February 22, 2016

Girl on the Run

by B. R. Myers
Nimbus Publishing
332 pp.
Ages 12+
September 2015

I’m sorry I didn’t review this book sooner but I should have recalled how much I’d been impressed with B. R. Myers’ debut novel, Butterflies Don’t Lie (Nimbus, 2014).  But, here I am again, reviewing in winter a book that takes place during summer. Let’s look at it this way, though:  it’s that time of year when high school students are thinking about summer jobs and parents are anticipating signing up their children for summer camps.  So, it’s still all good: both Girl on the Run and reviewing Girl on the Run now.

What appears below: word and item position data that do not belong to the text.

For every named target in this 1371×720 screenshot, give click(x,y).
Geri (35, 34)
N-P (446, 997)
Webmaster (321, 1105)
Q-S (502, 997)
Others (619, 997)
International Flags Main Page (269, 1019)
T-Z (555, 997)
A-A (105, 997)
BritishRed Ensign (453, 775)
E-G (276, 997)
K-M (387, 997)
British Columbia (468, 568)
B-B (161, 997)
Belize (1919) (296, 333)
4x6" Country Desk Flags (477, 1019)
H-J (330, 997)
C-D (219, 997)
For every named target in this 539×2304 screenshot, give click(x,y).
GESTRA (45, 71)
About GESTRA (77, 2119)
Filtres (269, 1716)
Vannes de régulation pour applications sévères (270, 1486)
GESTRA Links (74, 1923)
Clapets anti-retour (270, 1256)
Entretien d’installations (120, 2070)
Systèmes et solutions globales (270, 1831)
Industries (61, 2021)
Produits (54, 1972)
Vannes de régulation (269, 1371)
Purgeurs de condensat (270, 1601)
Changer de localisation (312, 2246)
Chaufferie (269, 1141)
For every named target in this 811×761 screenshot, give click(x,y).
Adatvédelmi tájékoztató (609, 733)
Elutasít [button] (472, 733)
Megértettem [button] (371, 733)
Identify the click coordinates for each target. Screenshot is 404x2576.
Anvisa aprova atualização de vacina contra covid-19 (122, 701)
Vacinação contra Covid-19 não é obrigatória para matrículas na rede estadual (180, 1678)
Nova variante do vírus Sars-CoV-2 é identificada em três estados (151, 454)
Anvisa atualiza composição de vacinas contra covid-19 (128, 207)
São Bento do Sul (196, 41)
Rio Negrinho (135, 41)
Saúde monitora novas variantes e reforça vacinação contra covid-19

Seventeen-year-old Jesse Collins used to be a runner and a very good one.  But that all changed four months ago when her father died suddenly.
I used to care about provincial records, and even the Olympics, but not anymore.  Those were things I no longer had, and no longer deserved.  I put my hand on my stomach, on the heaviness that was always there.  A reminder of what I’d done and what I’d lost. (pg. 49)
Now it’s all she can do to push forward through her days, convince her mother that she’s not depressed and give in to her BFF’s attempts to get her dating and meeting the right guy.  Jesse needs a fresh start and two months at Kamp Krystal Lake as a counsellor is what she plans to do.  What she doesn’t plan on is there being a mix-up with the camp thinking she was a male and entrusting her with Cabin 4A, a small makeshift cabin, and four twelve-year-old boys: the camp owner’s terror of a son, Spencer; twins Liam and Duff; and the kindest of all, Scotty.

While Jesse tries to make the best of things, which isn’t always easy, she does meet new people who don’t know about her past and she’s so good with that.  There’s Devin, another counsellor (or so she thinks) that is making the moves on her; Lewis, recent grad and part of the kitchen staff; Alicia, a friendly lifeguard; Lacey, the perfect counsellor to a cabin of pink cupettes, as Jesse calls them; and Kirk, the head counsellor who always seems to catch her at her worst but whose milk chocolate eyes consistently attract her notice.

But the pranks pulled by the boys, including a fake drowning that costs Jesse a special necklace from her parents, commemorating her first provincial running record, brings her to the attention of the camp director, Susan, who wonders, along with Kirk and Lacey, whether they should be looking for another counsellor for the boys.  And, though the camp is eager to have Jesse run for them in the annual lake triathlon against other camps, Jesse is adamant that she will not.

Still, guilt-ridden about her dad’s death, Jesse perseveres, through humiliation and misunderstandings and misplaced crushings and some kissing, to find that she has a lot more gumption than she first thought and is able to make Kamp Krystal Lake a positive experience for more than just herself.

B. R. Myers embeds a lot of constructive messages in this sweet volume of teen chicklit. Not only do readers get to share in a summer fling with Jesse and go through the full camp experience of  outdoor activities, dances, dining hall shenanigans and food, they will learn a lot about Jesse’s namesake, runner Jesse Owens, about working through guilt and grief, and about resiliency.  Lessons well learned and even enjoyed by Jesse herself, the Girl on the Run.

1 comment:

  1. Thanks so much, Helen! I'm so pleased you enjoyed Jesse's story.